Le phylétisme ou ethnophylétisme (du grec ἔθνος ethnos « nation » et φυλετισμός phyletismos « tribalisme ») est le principe des nationalités appliqué dans le domaine ecclésiastique : autrement dit, l'amalgame entre Église et nation.

Le terme ethnophyletismos désigne l'idée qu'une Église locale autocéphale se fonde non pas sur un critère local (ecclésial), mais sur un critère ethnophylétiste, national ou linguistique. Il fut utilisé lors du concile tenu à Constantinople le 10 septembre 1872 pour qualifier le « nationalisme (religieux) phylétiste », qui fut condamné comme une hérésie ecclésiale moderne : l'Église ne doit pas être confondue avec le destin d'une seule nation ou d'une seule race.

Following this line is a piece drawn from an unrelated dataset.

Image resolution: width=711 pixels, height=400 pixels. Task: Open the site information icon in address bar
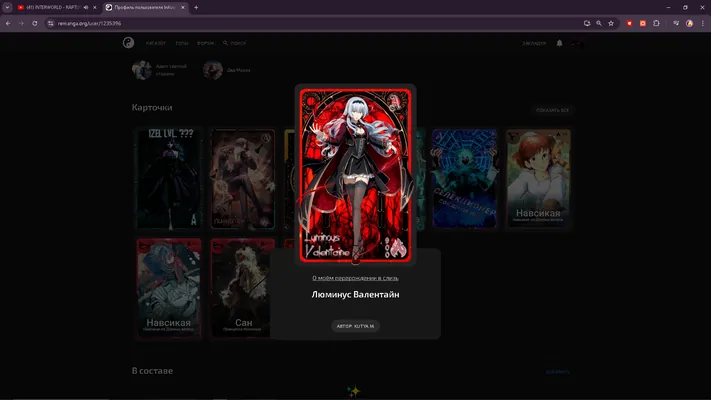tap(50, 23)
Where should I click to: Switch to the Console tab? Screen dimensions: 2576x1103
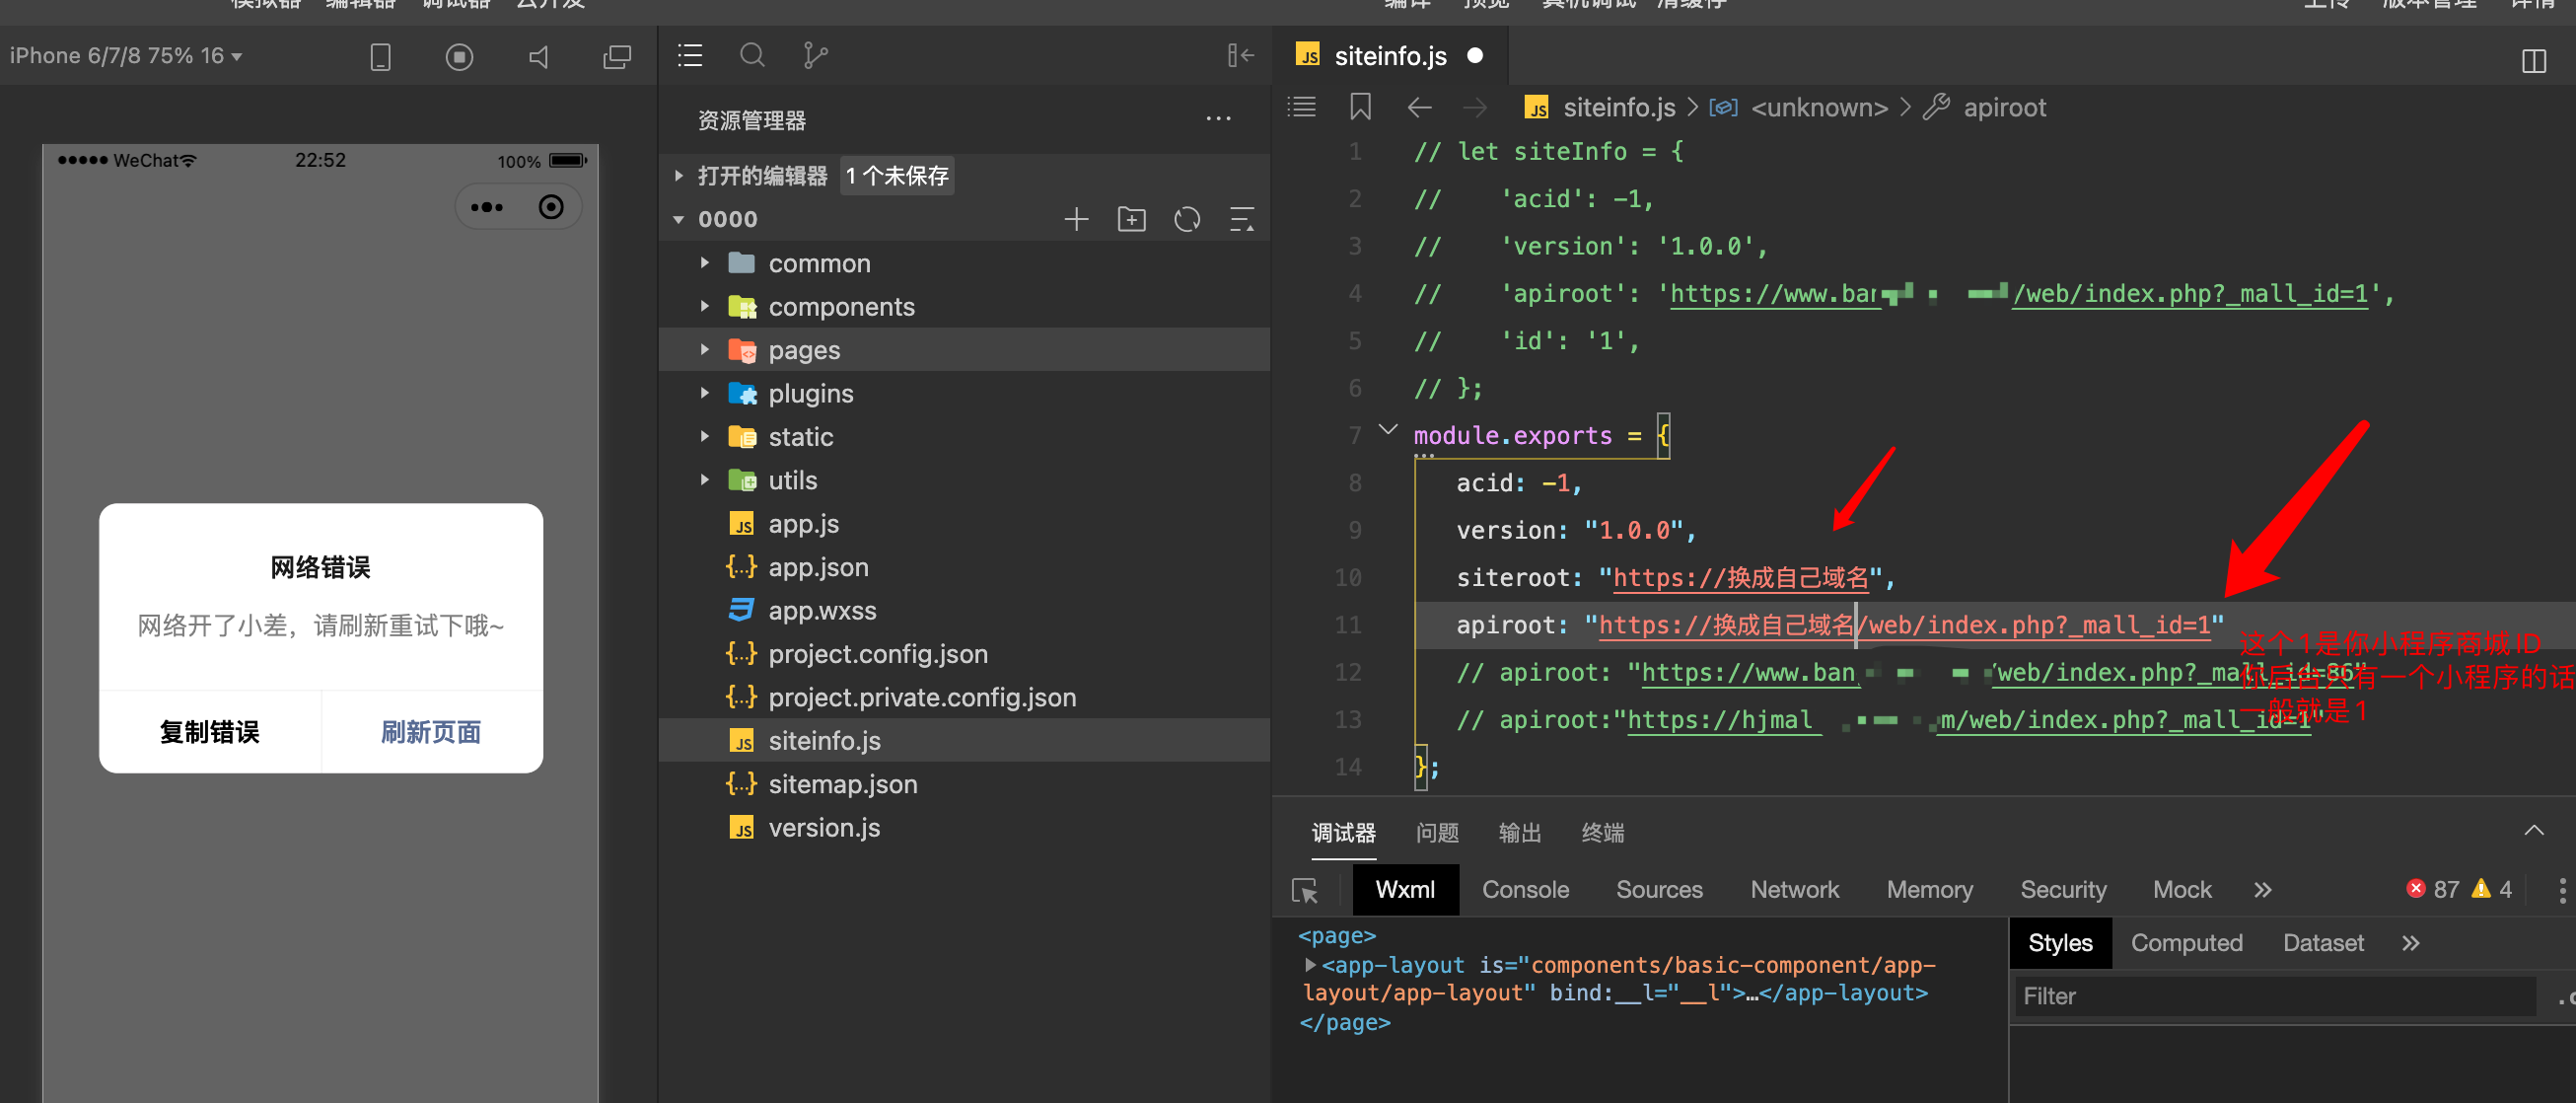coord(1524,889)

Apparition du terme au XIXe siècle modifier

Le terme phylétisme a été utilisé pour la première fois par un concile convoqué par le patriarcat œcuménique à Constantinople, alors capitale de l'Empire ottoman, en 1872 pour définir et condamner un enseignement hérétique adopté par l'exarchat bulgare qui avait nommé des évêques bulgares à Constantinople, juridiction relevant du patriarcat oecuménique, qui pouvait donc être comprise comme une invasion ecclésiastique[1].

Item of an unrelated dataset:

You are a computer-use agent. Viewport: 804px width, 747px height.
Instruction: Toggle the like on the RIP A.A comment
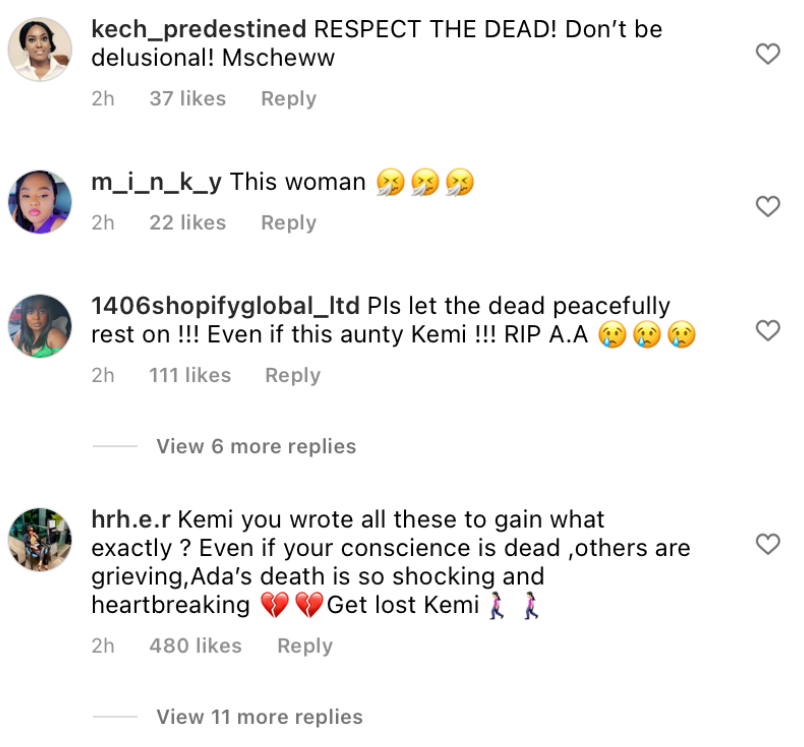769,330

En septembre 1872, le concile, présidé par le patriarche Anthème VI de Constantinople, avec Sophrone IV d'Alexandrie, Hierothée d'Antioche, Sophrone III de Chypre et des représentants de l'Église de Grèce, a émis une condamnation officielle (anathème) de ce qu'il considérait comme nationalisme ethnique au sein de l'Église, ou "ethno-phylétisme", ainsi que son argumentation théologique. En condamnant le « phylétisme », le synode de Constantinople avait, en fait, défini un problème important de l'orthodoxie moderne[2].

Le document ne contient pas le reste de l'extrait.